Stated task: Reproduce the following lines verbatim, leaving out the pictures.

━━━━━ Exercise data

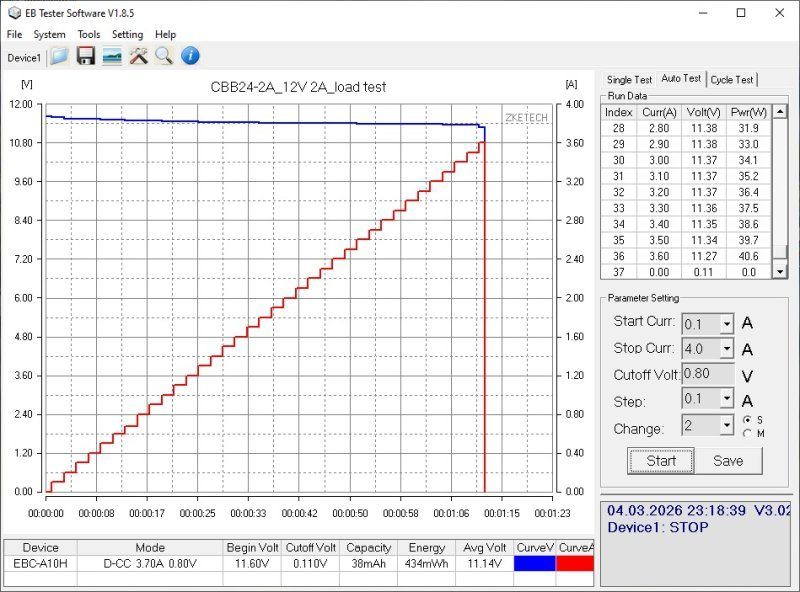Image resolution: width=800 pixels, height=592 pixels.
Task: Click the save chart image icon
Action: pos(112,56)
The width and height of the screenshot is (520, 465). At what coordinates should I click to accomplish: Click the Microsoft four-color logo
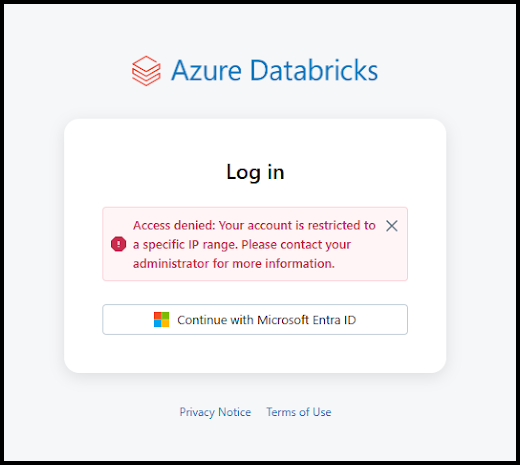tap(161, 319)
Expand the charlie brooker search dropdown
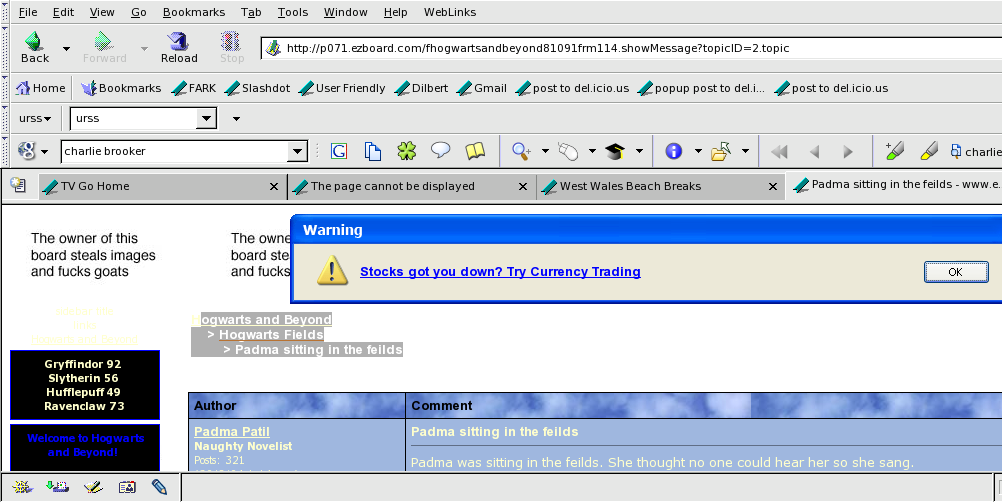Viewport: 1002px width, 502px height. pyautogui.click(x=297, y=152)
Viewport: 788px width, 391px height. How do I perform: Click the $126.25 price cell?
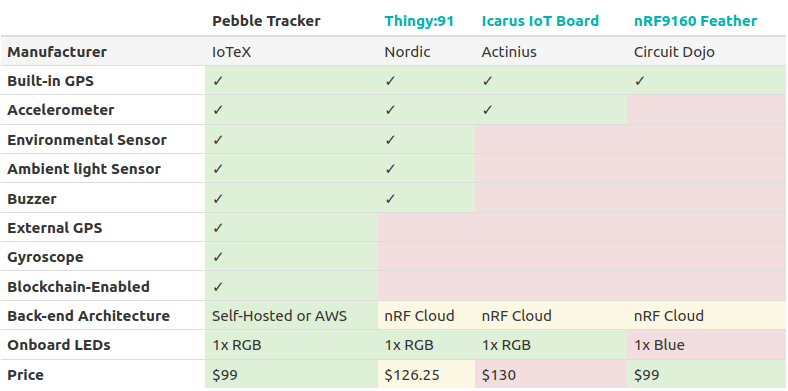click(x=426, y=374)
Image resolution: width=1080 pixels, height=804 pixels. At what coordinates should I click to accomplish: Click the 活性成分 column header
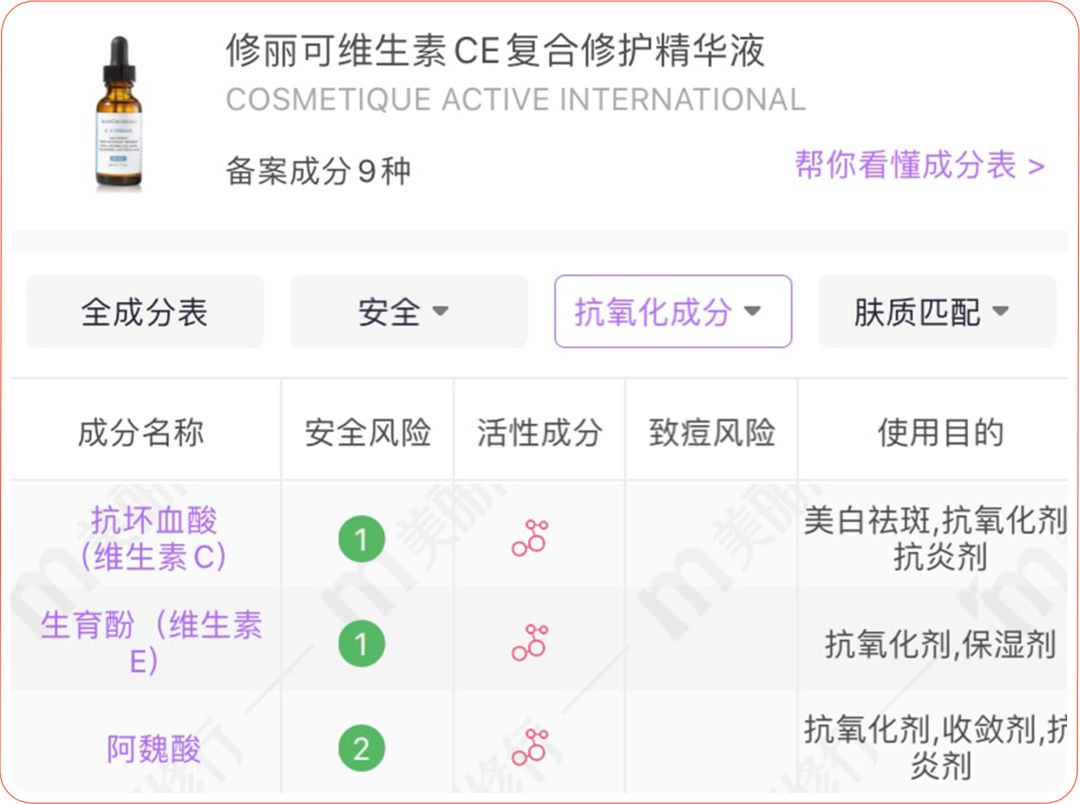coord(540,432)
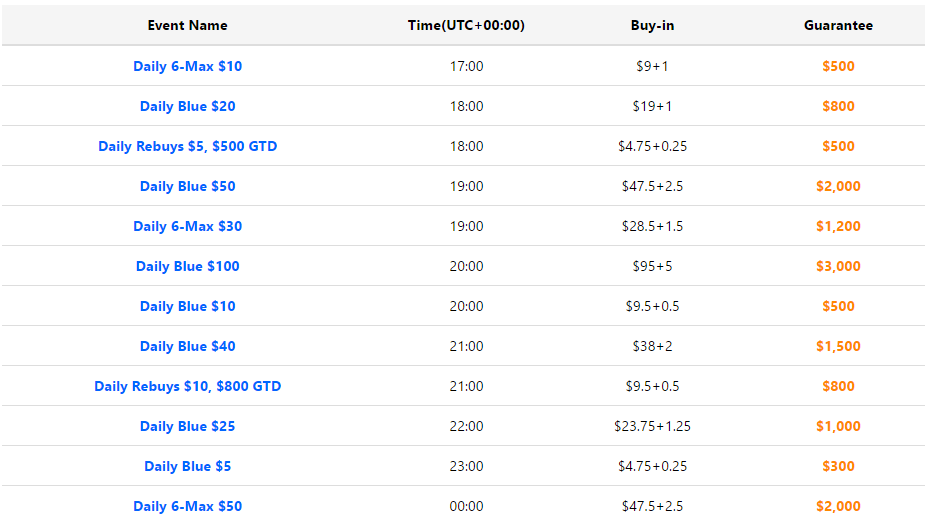The height and width of the screenshot is (525, 925).
Task: Select Daily Rebuys $5, $500 GTD link
Action: [x=188, y=146]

━━━━━━━━━━

The result:
Image resolution: width=800 pixels, height=592 pixels.
Task: Click the save chart image icon
Action: pos(112,56)
The width and height of the screenshot is (520, 465). At what coordinates should I click to accomplish: Click the Microsoft four-color logo
tap(161, 319)
Expand the charlie brooker search dropdown
Viewport: 1002px width, 502px height. pyautogui.click(x=297, y=152)
Viewport: 788px width, 391px height. How do I perform: Click the $126.25 price cell?
click(x=426, y=374)
Image resolution: width=1080 pixels, height=804 pixels. At what coordinates should I click to accomplish: Click the 活性成分 column header
coord(540,432)
The height and width of the screenshot is (525, 925).
Task: Select Daily Rebuys $5, $500 GTD link
Action: [x=188, y=146]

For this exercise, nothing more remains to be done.